I'm excited to ask my first question here! I'll try to describe the mean-reversion strategy with some background, then explain what I couldn't understand.
The strategy is described in Earnest Chan's Algorithmic Trading, chapter 5, page 123.
Earlier in the chapter the author proposes a constant roll return pricing model for futures: $F(t, T) = S(t)e^{\gamma(t-T)}$, where S(t) is the spot price, t is current time, T is maturity time and $\gamma$ is the (annualized) roll return. Based on this model he observes that,
the log market value of a calendar spread portfolio with a long far contract and a short near contract is $\gamma(T_1 - T_2)$, where $T_1<T_2$.
This is because the log market value of a {-T1, T2} portfolio is $logF_2-logF_1 = \gamma(t-T_2) - \gamma(t-T_1) = \gamma(T_1 - T_2)$. For future reference a {T1, -T2} portfolio has the market value $\gamma(T_2 - T_1)$.
Now comes the strategy!

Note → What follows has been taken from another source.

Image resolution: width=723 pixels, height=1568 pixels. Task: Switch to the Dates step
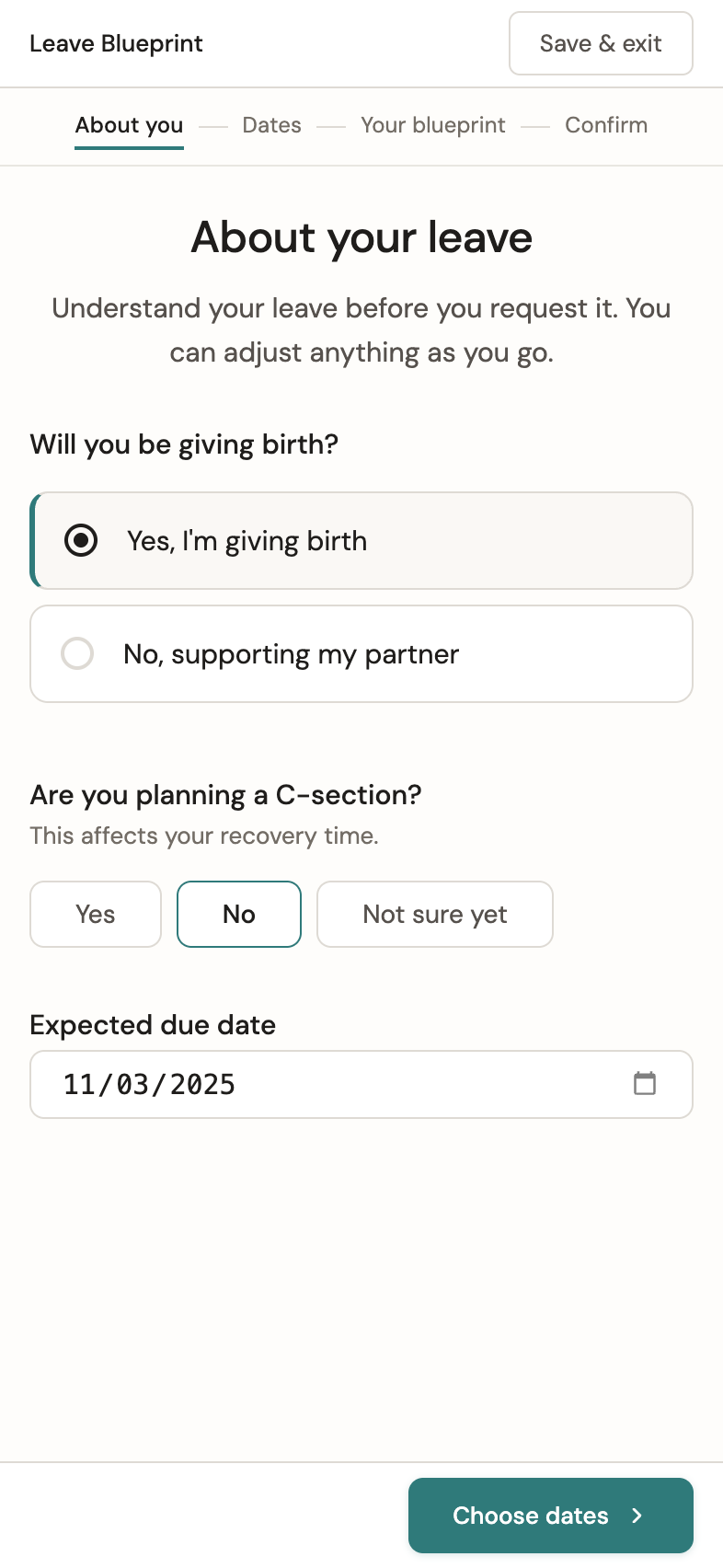tap(270, 125)
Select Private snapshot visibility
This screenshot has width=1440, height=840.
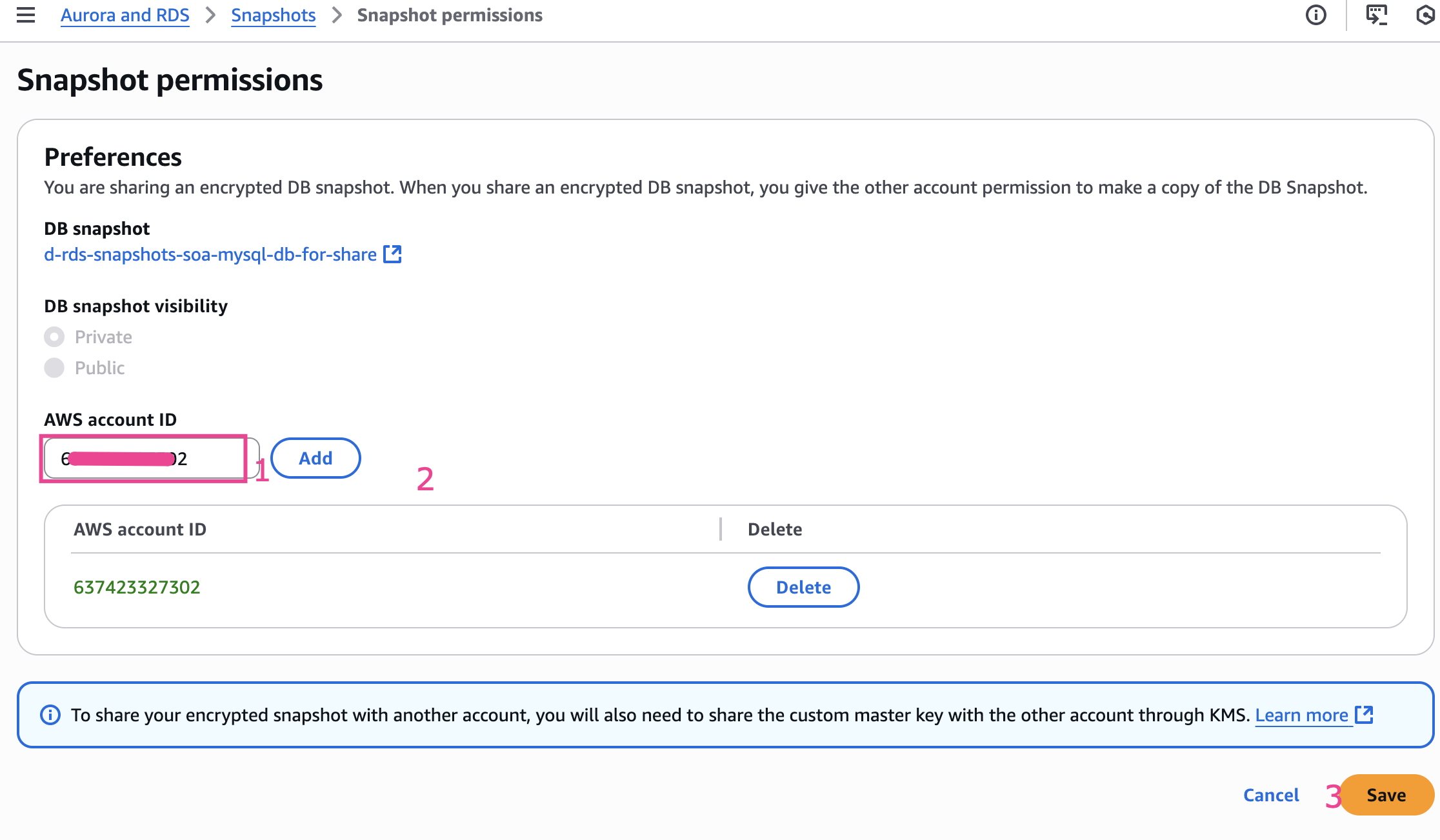click(54, 337)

It uses daily crude oil futures data from ~2004 to 2012. The roll return $\gamma$ was computed at each time using the first 5 contracts ($\frac{\partial log(F)}{\partial T} = -\gamma$). It's stationary from the ADF test (details omitted). Here's a time series of $\gamma(t)$:
Using $\gamma(t)$, the author computes the z-score using some lookback window:
MA=gamma.rolling(lookback).mean()
MSTD=gamma.rolling(lookback).std()
zScore=(gamma-MA)/MSTD
He then picks a pair of contracts (far and near) on each day based on:
- The holding period for each pair of contracts is 3 months
- Roll forward to the next pair of contracts 10 days before the near contract expires
- The far and near contracts are 1 year apart
These rules aren't relevant to my question, I've included them for completeness' sake.

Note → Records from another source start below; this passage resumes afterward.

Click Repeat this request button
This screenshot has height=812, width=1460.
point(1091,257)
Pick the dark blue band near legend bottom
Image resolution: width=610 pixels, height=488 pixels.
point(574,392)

Finally, the position size of the near/far contracts is determined as follows:
On days when the zscore > 0, hold a {$T_1, -T_2$} portfolio (i.e. long near, short far).
On days when the zscore < 0, hold a {$-T_1,T_2$} portfolio (i.e. short near, long far).
I'm confused about this rule. I thought when the zscore < 0, $\gamma$ will increase to revert to the mean. So this is when we want the portfolio market value to be $\gamma(T_2 - T_1)$, or $\gamma$ * (some positive number), so it can increase. This corresponds to a {$T_1,-T_2$} portfolio.
Any help in making sense of how he determines the position based on the zscore of $\gamma(t)$ is appreciated!